A las doce de la noche se desencadenó el huracán, y antes de que hubieran salido de la punta nordeste de Tidor, empezó a soplar con tal violencia, que muchos hombres fueron lanzados al agua desde sus barcas, ahogándose no pocos. Se recogiéron las velas, y los buques flotaban a merced del viento y de las olas qué frecuentemente pasaban sobre ellos. La escuadra fue acercándose a la orilla, y, poco antes de amanecer, la barca en que navegaban Felipe y Krantz, se encontraba entre los remolinos de la playa frente a la punta norte de la isla. Pronto se estrelló contra las rocas, y cada uno de los tripulantes tuvo que atender a su propia salvación, Felipe y Krantz se agarraron a una tabla, y, sostenidos por ella, llegaron a la orilla donde encontraron unos treinta compañeros que habían sufrido la misma suerte. Cuando amaneció, observaron que la mayor parte de la escuadra se había puesto a la capa, pero no abrigaron temor alguno respecto a los demás barcos, porque el viento se había moderado bastante.

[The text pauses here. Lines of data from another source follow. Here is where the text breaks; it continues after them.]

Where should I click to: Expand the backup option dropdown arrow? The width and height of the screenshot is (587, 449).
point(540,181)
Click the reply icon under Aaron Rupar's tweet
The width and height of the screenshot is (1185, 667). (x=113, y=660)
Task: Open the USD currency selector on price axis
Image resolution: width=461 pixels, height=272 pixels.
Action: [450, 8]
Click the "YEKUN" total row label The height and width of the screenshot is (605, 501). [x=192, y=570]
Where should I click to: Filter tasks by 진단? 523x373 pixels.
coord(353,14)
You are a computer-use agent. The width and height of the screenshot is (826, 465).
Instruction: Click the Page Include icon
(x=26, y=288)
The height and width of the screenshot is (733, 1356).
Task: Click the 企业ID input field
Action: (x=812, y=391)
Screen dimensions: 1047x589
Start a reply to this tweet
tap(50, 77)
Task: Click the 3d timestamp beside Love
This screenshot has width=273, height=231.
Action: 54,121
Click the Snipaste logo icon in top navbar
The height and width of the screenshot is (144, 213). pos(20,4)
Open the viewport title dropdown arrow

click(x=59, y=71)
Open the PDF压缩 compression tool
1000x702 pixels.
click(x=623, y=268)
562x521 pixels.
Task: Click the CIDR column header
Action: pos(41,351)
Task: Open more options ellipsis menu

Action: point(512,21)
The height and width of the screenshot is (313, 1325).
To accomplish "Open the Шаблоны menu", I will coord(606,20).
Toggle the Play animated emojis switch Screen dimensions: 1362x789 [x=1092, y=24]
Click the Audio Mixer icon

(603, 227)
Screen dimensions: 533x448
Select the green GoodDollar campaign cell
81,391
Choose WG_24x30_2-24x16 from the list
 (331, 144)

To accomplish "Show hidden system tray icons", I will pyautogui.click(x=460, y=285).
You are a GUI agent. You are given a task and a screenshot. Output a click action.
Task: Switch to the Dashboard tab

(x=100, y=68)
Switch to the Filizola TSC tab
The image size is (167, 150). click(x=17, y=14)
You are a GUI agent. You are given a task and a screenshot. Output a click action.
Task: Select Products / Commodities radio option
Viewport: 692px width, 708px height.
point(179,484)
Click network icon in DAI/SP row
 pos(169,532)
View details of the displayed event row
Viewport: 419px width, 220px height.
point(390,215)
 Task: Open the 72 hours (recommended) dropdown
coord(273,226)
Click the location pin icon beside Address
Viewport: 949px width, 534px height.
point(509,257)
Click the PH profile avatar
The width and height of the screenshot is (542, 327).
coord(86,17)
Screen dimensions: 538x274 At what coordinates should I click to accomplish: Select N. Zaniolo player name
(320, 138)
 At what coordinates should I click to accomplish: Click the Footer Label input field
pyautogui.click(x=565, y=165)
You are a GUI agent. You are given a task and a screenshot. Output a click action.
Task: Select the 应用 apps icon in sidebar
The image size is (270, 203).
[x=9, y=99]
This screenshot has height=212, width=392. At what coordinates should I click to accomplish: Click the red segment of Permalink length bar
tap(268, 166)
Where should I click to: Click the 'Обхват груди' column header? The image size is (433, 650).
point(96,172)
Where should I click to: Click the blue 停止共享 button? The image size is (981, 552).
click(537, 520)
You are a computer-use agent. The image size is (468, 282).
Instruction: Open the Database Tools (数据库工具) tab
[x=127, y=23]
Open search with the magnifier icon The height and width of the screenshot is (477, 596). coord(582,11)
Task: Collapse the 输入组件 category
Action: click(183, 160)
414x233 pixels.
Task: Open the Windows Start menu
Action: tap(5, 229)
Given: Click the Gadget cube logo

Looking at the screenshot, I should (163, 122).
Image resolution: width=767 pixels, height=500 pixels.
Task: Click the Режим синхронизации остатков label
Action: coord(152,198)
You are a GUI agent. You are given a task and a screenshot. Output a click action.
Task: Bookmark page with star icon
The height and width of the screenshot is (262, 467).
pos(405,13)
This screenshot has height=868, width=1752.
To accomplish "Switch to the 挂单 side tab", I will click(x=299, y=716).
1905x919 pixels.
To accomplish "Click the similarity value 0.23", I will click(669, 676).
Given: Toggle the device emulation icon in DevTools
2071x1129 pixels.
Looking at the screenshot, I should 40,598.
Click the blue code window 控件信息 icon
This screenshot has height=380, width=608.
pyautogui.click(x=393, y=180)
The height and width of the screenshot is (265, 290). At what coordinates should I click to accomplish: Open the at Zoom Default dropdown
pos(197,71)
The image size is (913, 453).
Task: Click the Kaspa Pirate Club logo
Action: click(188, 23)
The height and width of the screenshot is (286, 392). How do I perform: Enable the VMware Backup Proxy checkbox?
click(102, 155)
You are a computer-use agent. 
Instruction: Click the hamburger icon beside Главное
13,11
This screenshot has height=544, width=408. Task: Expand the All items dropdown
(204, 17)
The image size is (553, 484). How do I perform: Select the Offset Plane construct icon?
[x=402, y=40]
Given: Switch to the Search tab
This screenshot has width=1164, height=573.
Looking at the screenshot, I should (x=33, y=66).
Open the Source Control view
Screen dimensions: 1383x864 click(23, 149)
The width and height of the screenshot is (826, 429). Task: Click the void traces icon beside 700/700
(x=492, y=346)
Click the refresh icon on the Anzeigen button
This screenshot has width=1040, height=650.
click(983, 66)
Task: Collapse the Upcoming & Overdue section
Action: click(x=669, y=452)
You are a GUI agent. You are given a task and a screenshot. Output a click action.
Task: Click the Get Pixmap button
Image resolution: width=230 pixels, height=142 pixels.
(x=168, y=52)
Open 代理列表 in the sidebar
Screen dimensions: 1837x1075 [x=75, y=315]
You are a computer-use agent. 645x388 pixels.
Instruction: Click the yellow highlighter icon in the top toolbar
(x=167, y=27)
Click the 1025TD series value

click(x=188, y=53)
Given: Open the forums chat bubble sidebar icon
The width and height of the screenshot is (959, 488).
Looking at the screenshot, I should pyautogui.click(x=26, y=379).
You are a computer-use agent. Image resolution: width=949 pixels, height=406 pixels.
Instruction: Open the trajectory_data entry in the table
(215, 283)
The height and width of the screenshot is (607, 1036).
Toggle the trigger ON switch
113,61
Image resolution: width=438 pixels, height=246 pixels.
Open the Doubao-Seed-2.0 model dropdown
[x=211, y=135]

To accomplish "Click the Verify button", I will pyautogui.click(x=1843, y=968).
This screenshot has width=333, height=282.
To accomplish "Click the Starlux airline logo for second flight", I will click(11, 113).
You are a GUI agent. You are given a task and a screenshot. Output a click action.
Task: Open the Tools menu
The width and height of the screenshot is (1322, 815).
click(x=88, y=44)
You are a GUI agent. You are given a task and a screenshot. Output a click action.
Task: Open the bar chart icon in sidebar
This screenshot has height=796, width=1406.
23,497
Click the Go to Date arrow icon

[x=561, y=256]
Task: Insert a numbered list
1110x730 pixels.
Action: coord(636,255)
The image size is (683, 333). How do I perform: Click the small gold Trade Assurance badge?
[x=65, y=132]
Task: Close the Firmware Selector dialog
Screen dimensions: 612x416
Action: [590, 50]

Los indígenas de Ternate propusieron, que puesto que tenían armas, cuando el viento se apaciguase, se tomaran algunas lanchas de los isleños para agregarlas a la escuadra; pero Felipe, que había consultado con Krantz el caso, quiso aprovechar la ocasión para saber la suerte que había corrido Amina. No pudieron los portugueses probar nada contra ellos, fácilmente podrían negar que habían estado entre los agresores, o decir que les habían obligado a asistir a la acción. De todos modos, Felipe estaba decidido a quedarse en Tidor, y Krantz a seguir su suerte. Por consiguiente, fingiendo que aceptaba la propuesta de los indígenas de Ternate, les permitieron ir a buscar las piraguas enemigas; y mientras las botaban al agua, se internaron en la espesura del bosque y desaparecieron. Los portugueses, que habían presenciado el naufragio de sus enemigos y que estaban irritados por las pérdidas sufridas, salieron en persecución de los que habían sido arrojados a la playa. Los indígenas, no tenían ya nada que temer, obedecieron y encontraron a Felipe y Krantz que estaban sentados a la sombra de un gran árbol esperando la marcha de los de Ternate. Les condujeron al fuerte, y fueron presentados al comandante que estaba enamorado de Amina. Como Felipe y Krantz vestían de musulmán, el comandante mandó que los ahorcaran; pero Felipe manifestó que eran holandeses, que habían naufragado y que el rey de Ternate les había obligado a tomar parte en la expedición, y el comandante portugués, volviendo de su acuerdo, dispuso que fueran encerrados en un calabozo, hasta que se resolviera definitivamente el castigo que debía imponérseles.